On 06/18/2013 12:27 PM, Andrew Sutton wrote:
There was a bug in instantiation_dependent_expr_r that would cause trait expressions like __is_class(int) to be marked as type dependent. It was always testing the 2nd operand, even for unary traits (NULL_TREE turns out to be type dependent).
I fixed that last month: 2013-05-20 Jason Merrill <ja...@redhat.com> PR c++/57016 * pt.c (instantiation_dependent_r) [TRAIT_EXPR]: Only check type2 if there is one. If you want to keep the is_binary_trait stuff, that's fine, except that
+extern bool is_binary_trait (cp_trait_kind);
...
+inline bool +is_binary_trait (cp_trait_kind k)
violates the rules for inline functions: an inline function must be declared as inline before any uses and defined in all translation units that use it.

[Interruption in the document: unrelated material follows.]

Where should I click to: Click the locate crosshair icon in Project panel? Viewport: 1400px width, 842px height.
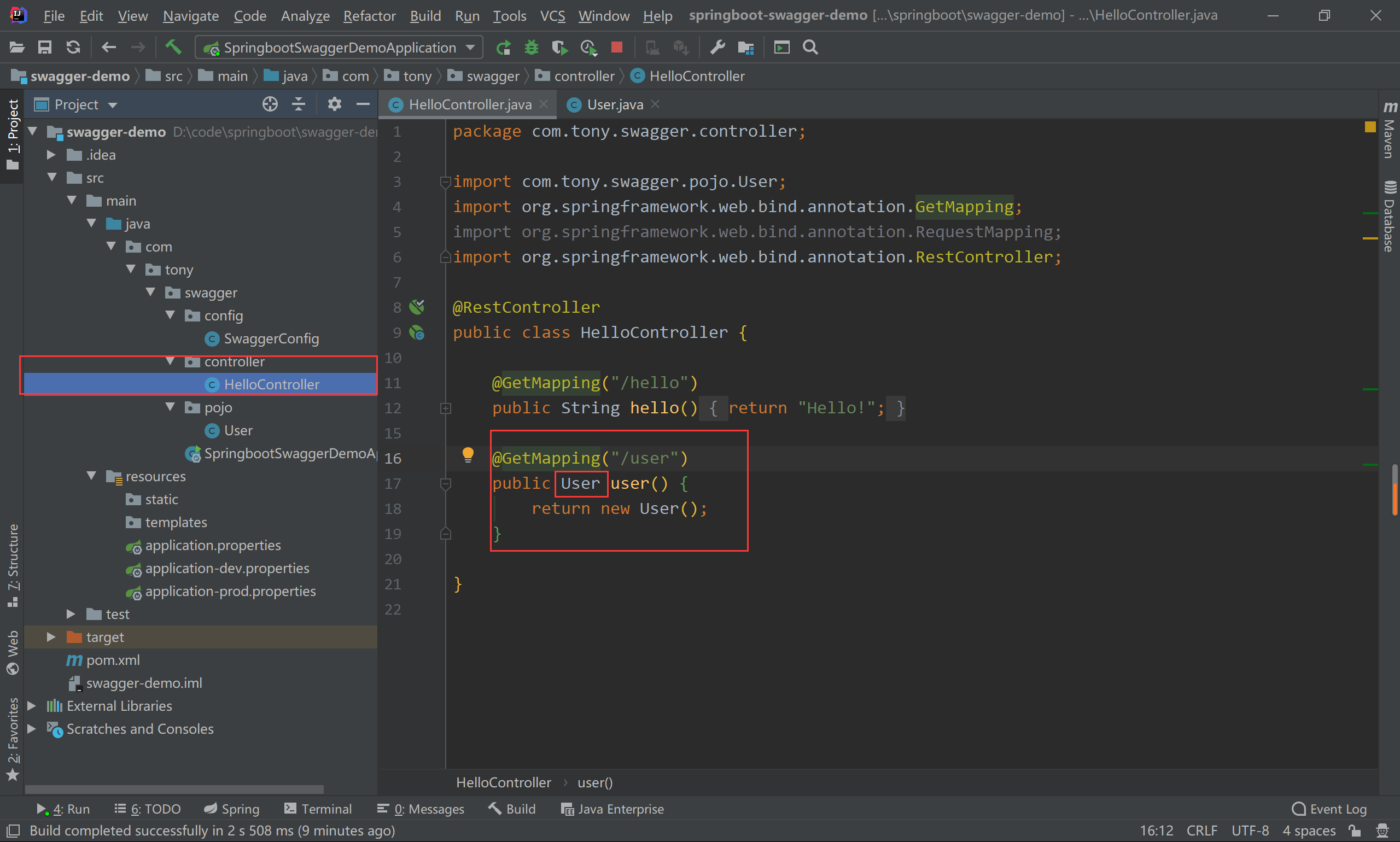click(270, 104)
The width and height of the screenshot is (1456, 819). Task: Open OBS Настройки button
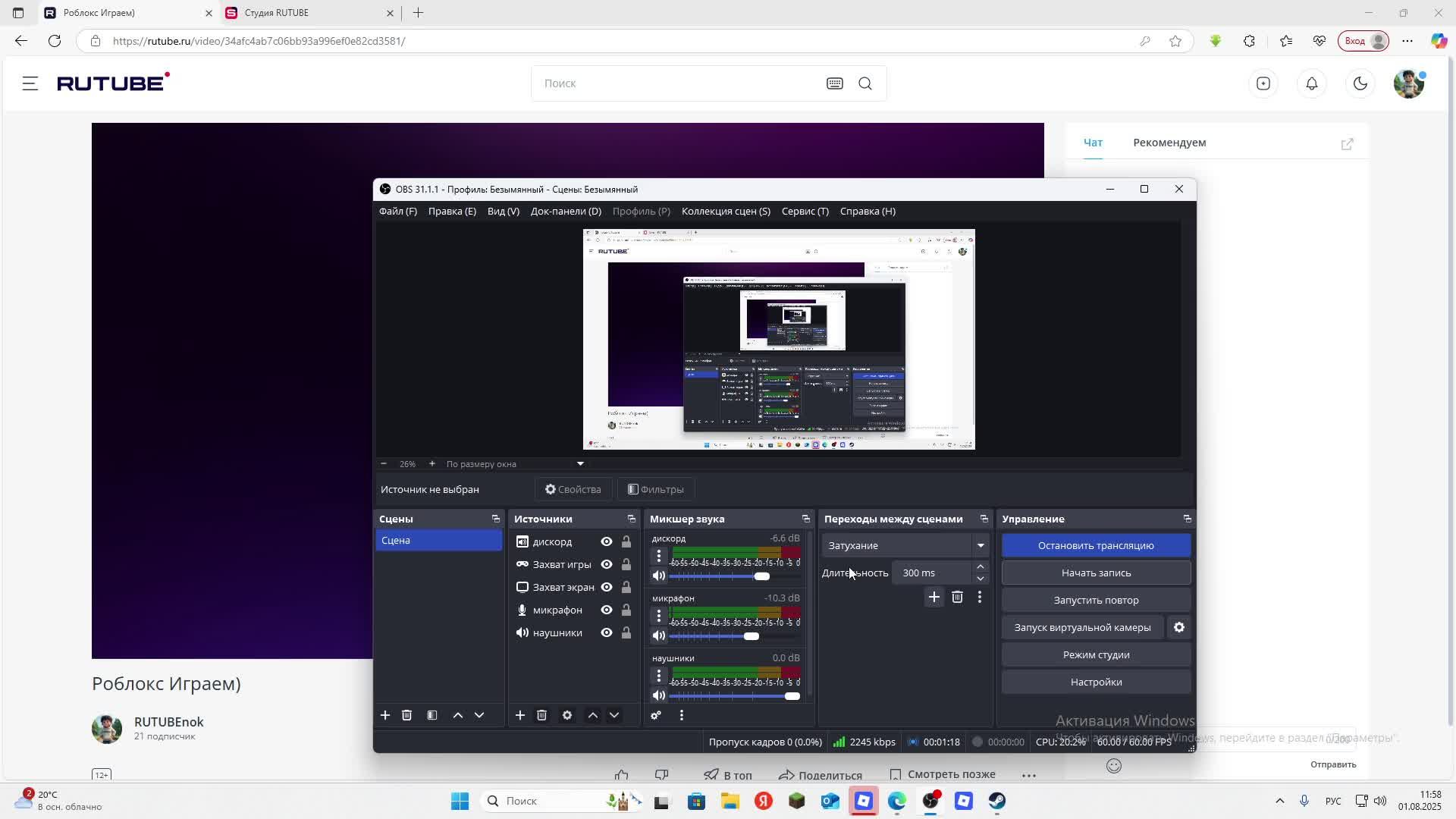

+// reduced terms in the constraints language. Note that conjoining with a +// non-null expression with NULL_TREE is an identity operation. That is,
Drop the first "with".
+ // If the types of the underlying templates match, compare + // their constraints. The declarations could differ there. + if (types_match) + types_match = equivalent_constraints (get_constraints (olddecl), + current_template_reqs);
We can't assume that current_template_reqs will always apply to newdecl here, as decls_match is called in overload resolution as well. What's the problem with attaching the requirements to the declaration before we get to duplicate_decls?